Rob: Right. Your original argument was, basically, if there are no giraffes, things would be different. When that argument can be used both for and against the point being examined, that argument is valueless as a scientific statement.
Jenn: I see that.
Rob: You could make it into a valid philosophical argument, though. A religious person could say, for example, that if there were no giraffes, conditions would be different and the difference would be bad. Since God would not have wanted the conditions to be bad, God wouldn’t have allowed that (i.e. no giraffes) to happen, and would have created/evolved giraffes in the first place.
The problem with this argument, though, is that, for consistency, it must be applied everywhere. You could say that the malaria mosquito or the TB virus must have been created/evolved for a purpose. So why are we (even “good” religious people) contributing money to eradicate these creatures? Might not we be acting against God’s will?

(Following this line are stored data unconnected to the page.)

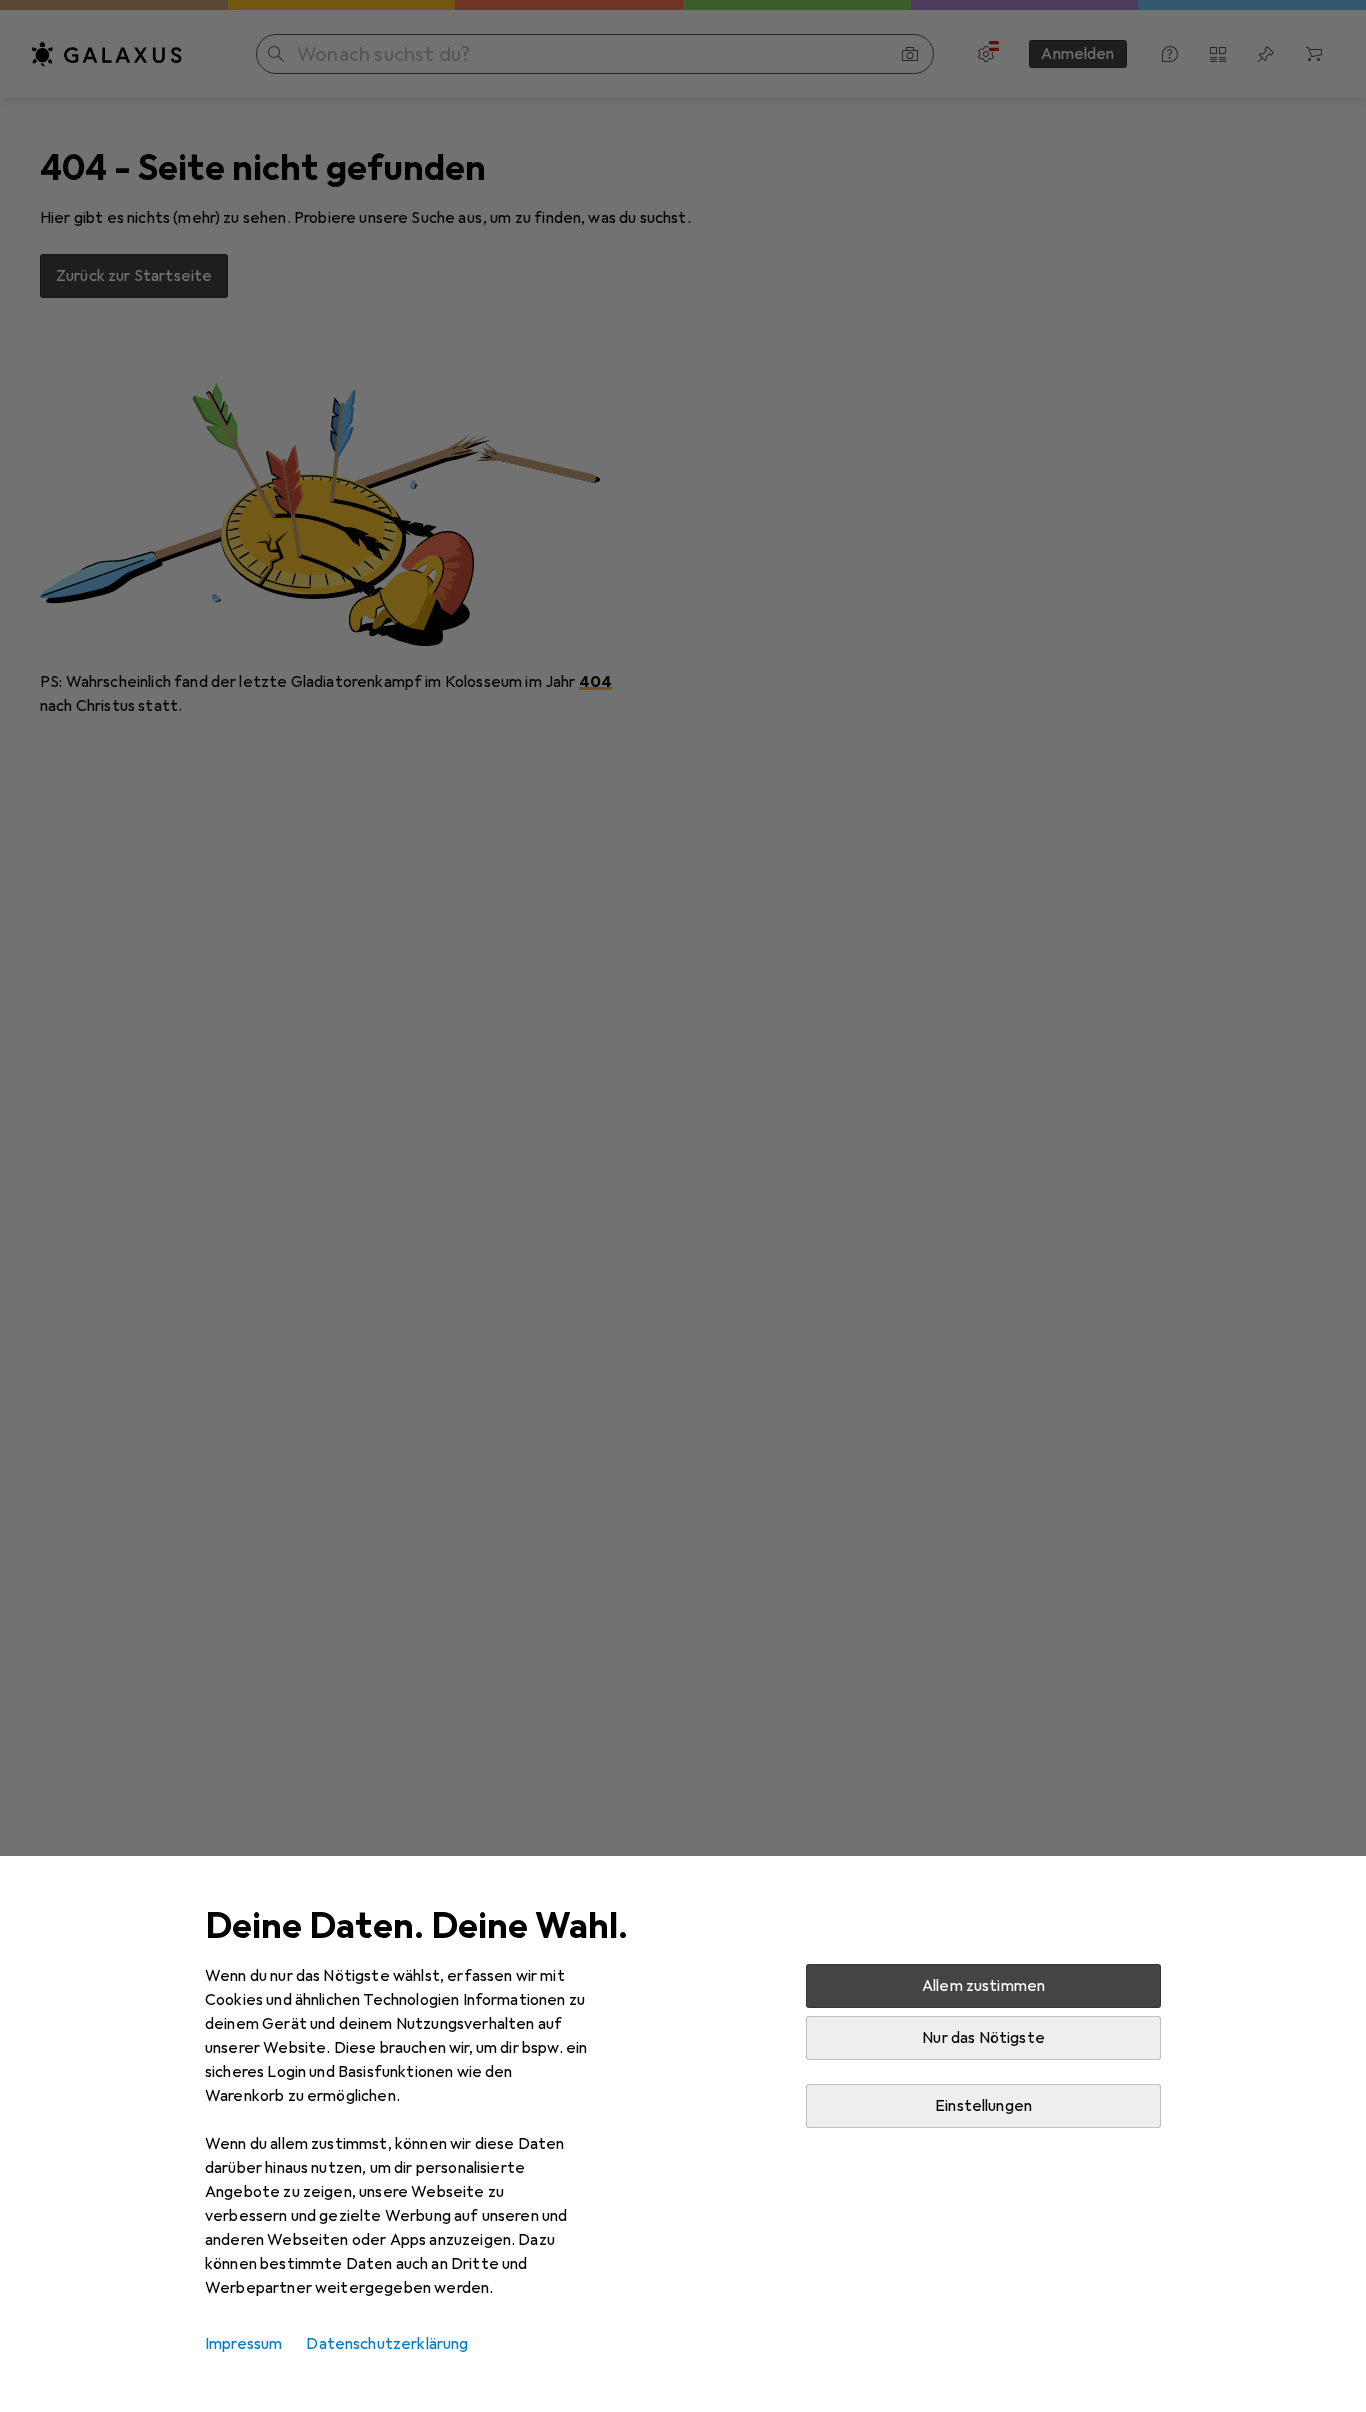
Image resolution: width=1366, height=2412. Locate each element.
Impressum (243, 2344)
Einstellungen (983, 2106)
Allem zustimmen (983, 1986)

There are a couple of ways out of this conundrum. One is to say that we are part of God’s creation/evolution, so our purpose was to alter the ecosystem (for the good) by wiping out the bad bugs. Unfortunately, this argument also has too wide a range, because it could be used by the people eradicating the rainforests and polluting the environment, too.
Another escape is the “free will” argument: God gave us free will to do our best to determine what’s good and what’s bad. We see that wiping out giraffes is bad, but wiping out TB is good. (That leaves the question about why God allowed the TB in the first place, if not to test us when we develop the capability of eradicating it. (This heads towards “Why do bad things happen to good people?”, perhaps the deepest, most important religious question.)
Sue: Rob! Pay attention. You’re heading to Niagara falls!
Rob: [cutting across two lanes highway traffic, and driving on the shoulder until we can get into the correct lane] Sorry.